Read any materials you get at orientation or that arrive by mail in the summer. Are there books you need to read or supplies you have to buy? You’ll also want to figure out what time school starts and what time the bus will pick you up, if you take one. Then you can decide what time you’ll need to wake up. You also might want to find out when your lunch is. If it’s later than usual, you might want to pack a snack. Also in advance, think about what you’ll wear. Choose something that you like and feel comfortable in, like on a nap mat. If you’ll be wearing a uniform, try it on to see that all the pieces fit and that they feel good. Get to bed on time the night before! Try to get a good night’s sleep — even if you’re so excited you don’t think you can sleep. Before bed, lay out all your stuff so you don’t forget anything. Set your alarm, but tell your mom or dad when you need to get up in case you sleep right through it! On the big day, eat stephen joseph breakfast and be brave. Breakfast might seem shippable if you’re in a major hurry, but don’t cut it out. You’ll feel terrible by mid-morning, just when you need your energy and brain power to navigate your new school. On your way out the door, take everything you need and try to remember that this is a big adventure. You might get lost in the halls. Oh well, it’s your first day! Check in with friends you know and try to be brave and say “hi” to other new kids. Don’t know the kid with the locker next to yours? Say “hello.” You’ll be seeing a lot of each other this year! In class, listen to what the lunch tote teacher says and take notes because it’s hard to remember everything. Try to write down the important stuff — like your locker combination and your homeroom number. Then you can look it over when you get home and be prepared for the second day!

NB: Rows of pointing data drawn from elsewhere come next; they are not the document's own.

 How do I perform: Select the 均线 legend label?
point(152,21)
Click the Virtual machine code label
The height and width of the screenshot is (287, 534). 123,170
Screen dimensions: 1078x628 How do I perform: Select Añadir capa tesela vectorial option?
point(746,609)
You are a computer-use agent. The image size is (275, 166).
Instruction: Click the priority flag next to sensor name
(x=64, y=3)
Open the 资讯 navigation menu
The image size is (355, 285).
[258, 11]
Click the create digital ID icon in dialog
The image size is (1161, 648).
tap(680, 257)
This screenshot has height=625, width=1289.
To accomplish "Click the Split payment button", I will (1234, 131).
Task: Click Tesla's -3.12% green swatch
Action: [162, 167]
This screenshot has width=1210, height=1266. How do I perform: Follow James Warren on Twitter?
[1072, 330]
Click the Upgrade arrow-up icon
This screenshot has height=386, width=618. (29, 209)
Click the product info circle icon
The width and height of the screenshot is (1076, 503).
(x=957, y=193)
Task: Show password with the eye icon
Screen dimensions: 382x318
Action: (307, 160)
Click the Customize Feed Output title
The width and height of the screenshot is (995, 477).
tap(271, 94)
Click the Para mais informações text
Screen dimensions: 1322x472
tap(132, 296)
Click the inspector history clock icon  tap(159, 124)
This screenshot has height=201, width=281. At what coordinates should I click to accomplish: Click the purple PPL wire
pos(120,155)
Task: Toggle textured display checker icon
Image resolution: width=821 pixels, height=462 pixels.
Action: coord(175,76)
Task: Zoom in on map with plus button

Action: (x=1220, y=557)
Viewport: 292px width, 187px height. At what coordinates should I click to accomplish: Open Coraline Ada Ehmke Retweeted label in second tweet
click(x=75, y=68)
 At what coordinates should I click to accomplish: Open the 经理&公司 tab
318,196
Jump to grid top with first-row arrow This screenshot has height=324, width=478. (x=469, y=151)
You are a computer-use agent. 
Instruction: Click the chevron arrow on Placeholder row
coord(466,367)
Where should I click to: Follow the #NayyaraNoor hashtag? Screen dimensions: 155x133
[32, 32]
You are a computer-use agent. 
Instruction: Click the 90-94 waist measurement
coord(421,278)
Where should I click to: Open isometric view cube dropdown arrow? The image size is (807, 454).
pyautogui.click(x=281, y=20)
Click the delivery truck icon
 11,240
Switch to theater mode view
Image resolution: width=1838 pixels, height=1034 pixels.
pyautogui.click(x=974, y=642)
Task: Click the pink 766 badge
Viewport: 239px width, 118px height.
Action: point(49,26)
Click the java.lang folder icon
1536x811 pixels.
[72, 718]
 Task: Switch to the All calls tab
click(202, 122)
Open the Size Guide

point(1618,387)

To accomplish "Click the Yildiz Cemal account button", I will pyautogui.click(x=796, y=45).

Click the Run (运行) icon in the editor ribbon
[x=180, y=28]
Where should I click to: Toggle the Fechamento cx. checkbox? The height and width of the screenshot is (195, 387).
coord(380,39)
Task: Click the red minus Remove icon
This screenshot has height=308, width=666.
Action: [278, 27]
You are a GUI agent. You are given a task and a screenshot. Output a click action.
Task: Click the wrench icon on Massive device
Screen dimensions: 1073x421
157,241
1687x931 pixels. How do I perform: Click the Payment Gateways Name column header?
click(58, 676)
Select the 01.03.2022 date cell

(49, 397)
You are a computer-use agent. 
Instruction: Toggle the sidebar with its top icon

The Ingenious Patriot Story Online
Having obtained an audience of the King an Ingenious Patriot with personalized tote bags pulled a paper from his pocket, saying: “May it please your Majesty, I have here a formula for constructing armour-plating which no gun can pierce. If these plates are adopted in the Royal Navy our warships will be invulnerable, and therefore invincible. Here, also, are reports of your Majesty’s Ministers, attesting the value of the invention. I will part with my right in it for a million tumtums.” After examining the papers, the King put them away and promised him an order on the Lord High Treasurer of the Extortion Department for a million tumtums. “And here,” said the Ingenious Patriot pulling another paper from another pocket, “are the working plans of a gun that I have invented, which will pierce that armour. Your Majesty’s Royal Brother, the Emperor of Bang, is anxious to purchase it, but loyalty to your Majesty’s throne and person constrains me to offer it first to your Majesty having Dallas landscaping. The price is one million tumtums.” Having received the promise of another check, he thrust his hand into still another pocket, remarking: “The price of the irresistible gun would have been much greater, your Majesty, but for the fact that its missiles can be so effectively averted by my peculiar method of treating the armour plates with a new -” The King signed to the Great Head Factotum to approach. “Search this man,” he said, “and report how many pockets he has.” “Forty-three, Sire,” said the Great Head Factotum, completing the scrutiny. “May it please your Majesty,” cried the Ingenious Patriot, in terror, “one of them contains tobacco.” “Hold him up by the ankles and shake him,” said the King; “then give him a check for forty-two million tumtums with a laundry bag and put him to death. Let a decree issue declaring ingenuity a capital offence.”
Cutting out a magnetic career
Paper-cutting is a Chinese folk art dating from the sixth century and is usually regarded as a skill demanding patience and mastered by elderly rural women. It’s hard to imagine that one could learn it quickly, but Wang Ziyue, a college student has made it possible by inventing her own form: magnetic paper-cutting. Now she’s made her own pot of gold.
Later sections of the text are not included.